Your objective ▸ Copy out every record below, word for word.

[Collected data]
----

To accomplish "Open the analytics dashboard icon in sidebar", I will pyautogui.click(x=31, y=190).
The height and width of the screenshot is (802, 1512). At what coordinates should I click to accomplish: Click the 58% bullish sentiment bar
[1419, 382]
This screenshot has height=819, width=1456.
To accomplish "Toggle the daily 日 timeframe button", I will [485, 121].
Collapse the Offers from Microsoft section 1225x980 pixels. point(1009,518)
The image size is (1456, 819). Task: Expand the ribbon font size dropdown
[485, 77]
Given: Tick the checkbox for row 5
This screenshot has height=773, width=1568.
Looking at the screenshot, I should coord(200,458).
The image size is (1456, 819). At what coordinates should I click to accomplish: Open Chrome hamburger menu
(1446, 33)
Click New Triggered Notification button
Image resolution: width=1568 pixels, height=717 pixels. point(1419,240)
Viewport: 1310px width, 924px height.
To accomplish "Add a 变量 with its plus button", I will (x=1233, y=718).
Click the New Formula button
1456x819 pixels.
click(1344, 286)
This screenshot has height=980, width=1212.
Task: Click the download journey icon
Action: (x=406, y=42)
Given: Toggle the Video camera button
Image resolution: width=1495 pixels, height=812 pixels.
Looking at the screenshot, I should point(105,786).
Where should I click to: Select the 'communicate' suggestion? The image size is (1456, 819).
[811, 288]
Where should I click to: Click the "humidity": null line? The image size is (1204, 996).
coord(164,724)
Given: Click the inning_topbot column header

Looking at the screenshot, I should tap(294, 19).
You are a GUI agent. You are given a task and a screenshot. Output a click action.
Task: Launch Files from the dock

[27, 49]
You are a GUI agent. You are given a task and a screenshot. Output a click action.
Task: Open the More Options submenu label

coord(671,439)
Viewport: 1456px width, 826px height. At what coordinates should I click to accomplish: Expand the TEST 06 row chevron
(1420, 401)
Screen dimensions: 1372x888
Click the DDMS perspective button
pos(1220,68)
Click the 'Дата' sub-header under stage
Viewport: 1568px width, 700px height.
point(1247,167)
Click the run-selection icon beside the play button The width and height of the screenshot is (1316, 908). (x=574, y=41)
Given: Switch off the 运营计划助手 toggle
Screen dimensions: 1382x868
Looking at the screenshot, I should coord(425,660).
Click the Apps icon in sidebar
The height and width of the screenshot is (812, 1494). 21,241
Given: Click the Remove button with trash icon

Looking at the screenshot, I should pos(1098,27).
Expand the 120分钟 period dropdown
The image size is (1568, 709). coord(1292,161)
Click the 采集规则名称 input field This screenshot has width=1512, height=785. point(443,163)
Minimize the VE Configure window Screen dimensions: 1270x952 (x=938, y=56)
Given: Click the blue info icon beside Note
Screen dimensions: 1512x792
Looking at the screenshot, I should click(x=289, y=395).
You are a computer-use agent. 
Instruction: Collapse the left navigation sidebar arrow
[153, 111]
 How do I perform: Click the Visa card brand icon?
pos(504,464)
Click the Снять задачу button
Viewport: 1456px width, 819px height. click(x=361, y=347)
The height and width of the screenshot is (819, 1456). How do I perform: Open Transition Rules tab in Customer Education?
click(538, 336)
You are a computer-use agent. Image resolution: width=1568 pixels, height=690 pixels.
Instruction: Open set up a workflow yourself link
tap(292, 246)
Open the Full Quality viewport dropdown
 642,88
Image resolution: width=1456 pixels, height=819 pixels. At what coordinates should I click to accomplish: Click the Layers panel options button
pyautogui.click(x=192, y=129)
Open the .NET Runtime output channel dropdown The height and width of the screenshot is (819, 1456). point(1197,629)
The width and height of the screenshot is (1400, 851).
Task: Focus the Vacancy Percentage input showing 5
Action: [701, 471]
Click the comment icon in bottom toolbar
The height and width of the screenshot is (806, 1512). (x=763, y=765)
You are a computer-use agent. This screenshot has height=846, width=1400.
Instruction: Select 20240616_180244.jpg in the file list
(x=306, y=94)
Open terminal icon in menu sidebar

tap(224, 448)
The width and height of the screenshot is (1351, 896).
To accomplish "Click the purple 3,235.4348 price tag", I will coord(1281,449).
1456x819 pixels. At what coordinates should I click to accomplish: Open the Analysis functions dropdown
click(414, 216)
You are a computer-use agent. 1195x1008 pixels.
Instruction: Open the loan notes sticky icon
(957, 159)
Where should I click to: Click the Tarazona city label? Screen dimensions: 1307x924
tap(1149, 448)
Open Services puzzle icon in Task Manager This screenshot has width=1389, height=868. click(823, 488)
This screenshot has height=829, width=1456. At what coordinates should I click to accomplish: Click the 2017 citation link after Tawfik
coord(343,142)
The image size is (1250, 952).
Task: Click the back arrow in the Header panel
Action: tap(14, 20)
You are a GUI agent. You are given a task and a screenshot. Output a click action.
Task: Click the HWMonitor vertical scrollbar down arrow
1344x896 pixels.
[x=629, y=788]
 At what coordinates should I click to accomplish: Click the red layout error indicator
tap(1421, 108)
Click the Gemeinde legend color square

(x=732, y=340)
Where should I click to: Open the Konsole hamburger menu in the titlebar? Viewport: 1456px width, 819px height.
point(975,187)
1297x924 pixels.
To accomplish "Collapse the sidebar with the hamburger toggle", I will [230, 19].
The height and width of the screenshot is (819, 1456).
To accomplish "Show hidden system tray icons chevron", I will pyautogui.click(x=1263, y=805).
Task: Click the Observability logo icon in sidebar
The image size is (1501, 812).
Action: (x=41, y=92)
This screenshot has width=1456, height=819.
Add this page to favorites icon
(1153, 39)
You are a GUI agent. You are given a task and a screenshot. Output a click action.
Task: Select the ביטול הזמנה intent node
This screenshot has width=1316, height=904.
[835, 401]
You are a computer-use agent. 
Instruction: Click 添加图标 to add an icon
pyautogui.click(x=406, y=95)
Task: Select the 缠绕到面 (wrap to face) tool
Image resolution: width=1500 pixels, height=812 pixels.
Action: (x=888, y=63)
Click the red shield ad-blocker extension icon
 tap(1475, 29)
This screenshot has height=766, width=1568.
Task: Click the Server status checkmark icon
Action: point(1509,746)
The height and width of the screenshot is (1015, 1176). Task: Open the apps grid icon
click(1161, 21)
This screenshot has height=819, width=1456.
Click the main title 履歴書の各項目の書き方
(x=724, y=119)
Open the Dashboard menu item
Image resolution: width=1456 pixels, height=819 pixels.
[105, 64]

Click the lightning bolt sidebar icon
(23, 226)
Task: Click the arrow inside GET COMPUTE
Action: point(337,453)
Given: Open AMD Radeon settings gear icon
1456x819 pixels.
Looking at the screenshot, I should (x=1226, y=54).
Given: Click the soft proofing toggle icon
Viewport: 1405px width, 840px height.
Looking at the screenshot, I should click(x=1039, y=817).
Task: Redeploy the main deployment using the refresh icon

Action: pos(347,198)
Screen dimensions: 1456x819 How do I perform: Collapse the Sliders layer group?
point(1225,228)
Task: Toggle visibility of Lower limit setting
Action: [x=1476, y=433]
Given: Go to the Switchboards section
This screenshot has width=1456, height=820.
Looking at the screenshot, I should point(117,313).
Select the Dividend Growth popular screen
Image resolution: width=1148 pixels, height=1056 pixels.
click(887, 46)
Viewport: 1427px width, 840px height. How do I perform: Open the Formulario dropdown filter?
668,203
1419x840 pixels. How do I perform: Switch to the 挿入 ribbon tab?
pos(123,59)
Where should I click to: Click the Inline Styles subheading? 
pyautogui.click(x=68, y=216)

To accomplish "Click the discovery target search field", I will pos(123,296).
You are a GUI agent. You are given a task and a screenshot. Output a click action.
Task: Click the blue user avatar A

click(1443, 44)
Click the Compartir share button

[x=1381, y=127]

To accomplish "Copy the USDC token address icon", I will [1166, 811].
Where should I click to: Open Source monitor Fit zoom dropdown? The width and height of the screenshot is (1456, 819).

----

The answer ▸
To accomplish "Open the analytics dashboard icon in sidebar", I will pyautogui.click(x=31, y=190).
The height and width of the screenshot is (802, 1512). At what coordinates should I click to accomplish: Click the 58% bullish sentiment bar
[1419, 382]
This screenshot has height=819, width=1456.
To accomplish "Toggle the daily 日 timeframe button", I will [485, 121].
Collapse the Offers from Microsoft section 1225x980 pixels. point(1009,518)
The image size is (1456, 819). Task: Expand the ribbon font size dropdown
[485, 77]
Given: Tick the checkbox for row 5
This screenshot has height=773, width=1568.
Looking at the screenshot, I should coord(200,458).
The image size is (1456, 819). At what coordinates should I click to accomplish: Open Chrome hamburger menu
(1446, 33)
Click New Triggered Notification button
Image resolution: width=1568 pixels, height=717 pixels. point(1419,240)
Viewport: 1310px width, 924px height.
To accomplish "Add a 变量 with its plus button", I will (x=1233, y=718).
Click the New Formula button
1456x819 pixels.
click(1344, 286)
This screenshot has height=980, width=1212.
Task: Click the download journey icon
Action: (x=406, y=42)
Given: Toggle the Video camera button
Image resolution: width=1495 pixels, height=812 pixels.
Looking at the screenshot, I should point(105,786).
Where should I click to: Select the 'communicate' suggestion? The image size is (1456, 819).
[811, 288]
Where should I click to: Click the "humidity": null line? The image size is (1204, 996).
coord(164,724)
Given: Click the inning_topbot column header

Looking at the screenshot, I should tap(294, 19).
You are a GUI agent. You are given a task and a screenshot. Output a click action.
Task: Launch Files from the dock

[27, 49]
You are a GUI agent. You are given a task and a screenshot. Output a click action.
Task: Open the More Options submenu label

coord(671,439)
Viewport: 1456px width, 826px height. At what coordinates should I click to accomplish: Expand the TEST 06 row chevron
(1420, 401)
Screen dimensions: 1372x888
Click the DDMS perspective button
pos(1220,68)
Click the 'Дата' sub-header under stage
Viewport: 1568px width, 700px height.
point(1247,167)
Click the run-selection icon beside the play button The width and height of the screenshot is (1316, 908). (x=574, y=41)
Given: Switch off the 运营计划助手 toggle
Screen dimensions: 1382x868
Looking at the screenshot, I should coord(425,660).
Click the Apps icon in sidebar
The height and width of the screenshot is (812, 1494). 21,241
Given: Click the Remove button with trash icon

Looking at the screenshot, I should pos(1098,27).
Expand the 120分钟 period dropdown
The image size is (1568, 709). coord(1292,161)
Click the 采集规则名称 input field This screenshot has width=1512, height=785. point(443,163)
Minimize the VE Configure window Screen dimensions: 1270x952 (x=938, y=56)
Given: Click the blue info icon beside Note
Screen dimensions: 1512x792
Looking at the screenshot, I should click(x=289, y=395).
You are a computer-use agent. 
Instruction: Collapse the left navigation sidebar arrow
[153, 111]
 How do I perform: Click the Visa card brand icon?
pos(504,464)
Click the Снять задачу button
Viewport: 1456px width, 819px height. click(x=361, y=347)
The height and width of the screenshot is (819, 1456). How do I perform: Open Transition Rules tab in Customer Education?
click(538, 336)
You are a computer-use agent. Image resolution: width=1568 pixels, height=690 pixels.
Instruction: Open set up a workflow yourself link
tap(292, 246)
Open the Full Quality viewport dropdown
 642,88
Image resolution: width=1456 pixels, height=819 pixels. At what coordinates should I click to accomplish: Click the Layers panel options button
pyautogui.click(x=192, y=129)
Open the .NET Runtime output channel dropdown The height and width of the screenshot is (819, 1456). point(1197,629)
The width and height of the screenshot is (1400, 851).
Task: Focus the Vacancy Percentage input showing 5
Action: [701, 471]
Click the comment icon in bottom toolbar
The height and width of the screenshot is (806, 1512). (x=763, y=765)
You are a computer-use agent. This screenshot has height=846, width=1400.
Instruction: Select 20240616_180244.jpg in the file list
(x=306, y=94)
Open terminal icon in menu sidebar

tap(224, 448)
The width and height of the screenshot is (1351, 896).
To accomplish "Click the purple 3,235.4348 price tag", I will coord(1281,449).
1456x819 pixels. At what coordinates should I click to accomplish: Open the Analysis functions dropdown
click(414, 216)
You are a computer-use agent. 1195x1008 pixels.
Instruction: Open the loan notes sticky icon
(957, 159)
Where should I click to: Click the Tarazona city label? Screen dimensions: 1307x924
tap(1149, 448)
Open Services puzzle icon in Task Manager This screenshot has width=1389, height=868. click(823, 488)
This screenshot has height=829, width=1456. At what coordinates should I click to accomplish: Click the 2017 citation link after Tawfik
coord(343,142)
The image size is (1250, 952).
Task: Click the back arrow in the Header panel
Action: tap(14, 20)
You are a GUI agent. You are given a task and a screenshot. Output a click action.
Task: Click the HWMonitor vertical scrollbar down arrow
1344x896 pixels.
[x=629, y=788]
 At what coordinates should I click to accomplish: Click the red layout error indicator
tap(1421, 108)
Click the Gemeinde legend color square

(x=732, y=340)
Where should I click to: Open the Konsole hamburger menu in the titlebar? Viewport: 1456px width, 819px height.
point(975,187)
1297x924 pixels.
To accomplish "Collapse the sidebar with the hamburger toggle", I will [230, 19].
The height and width of the screenshot is (819, 1456).
To accomplish "Show hidden system tray icons chevron", I will pyautogui.click(x=1263, y=805).
Task: Click the Observability logo icon in sidebar
The image size is (1501, 812).
Action: (x=41, y=92)
This screenshot has width=1456, height=819.
Add this page to favorites icon
(1153, 39)
You are a GUI agent. You are given a task and a screenshot. Output a click action.
Task: Select the ביטול הזמנה intent node
This screenshot has width=1316, height=904.
[835, 401]
You are a computer-use agent. 
Instruction: Click 添加图标 to add an icon
pyautogui.click(x=406, y=95)
Task: Select the 缠绕到面 (wrap to face) tool
Image resolution: width=1500 pixels, height=812 pixels.
Action: (x=888, y=63)
Click the red shield ad-blocker extension icon
 tap(1475, 29)
This screenshot has height=766, width=1568.
Task: Click the Server status checkmark icon
Action: point(1509,746)
The height and width of the screenshot is (1015, 1176). Task: Open the apps grid icon
click(1161, 21)
This screenshot has height=819, width=1456.
Click the main title 履歴書の各項目の書き方
(x=724, y=119)
Open the Dashboard menu item
Image resolution: width=1456 pixels, height=819 pixels.
[105, 64]

Click the lightning bolt sidebar icon
(23, 226)
Task: Click the arrow inside GET COMPUTE
Action: point(337,453)
Given: Open AMD Radeon settings gear icon
1456x819 pixels.
Looking at the screenshot, I should (x=1226, y=54).
Given: Click the soft proofing toggle icon
Viewport: 1405px width, 840px height.
Looking at the screenshot, I should click(x=1039, y=817).
Task: Redeploy the main deployment using the refresh icon

Action: pos(347,198)
Screen dimensions: 1456x819 How do I perform: Collapse the Sliders layer group?
point(1225,228)
Task: Toggle visibility of Lower limit setting
Action: [x=1476, y=433]
Given: Go to the Switchboards section
This screenshot has width=1456, height=820.
Looking at the screenshot, I should point(117,313).
Select the Dividend Growth popular screen
Image resolution: width=1148 pixels, height=1056 pixels.
click(887, 46)
Viewport: 1427px width, 840px height. How do I perform: Open the Formulario dropdown filter?
668,203
1419x840 pixels. How do I perform: Switch to the 挿入 ribbon tab?
pos(123,59)
Where should I click to: Click the Inline Styles subheading? 
pyautogui.click(x=68, y=216)

To accomplish "Click the discovery target search field", I will pos(123,296).
You are a GUI agent. You are given a task and a screenshot. Output a click action.
Task: Click the blue user avatar A

click(1443, 44)
Click the Compartir share button

[x=1381, y=127]

To accomplish "Copy the USDC token address icon", I will [1166, 811].
Where should I click to: Open Source monitor Fit zoom dropdown? The width and height of the screenshot is (1456, 819).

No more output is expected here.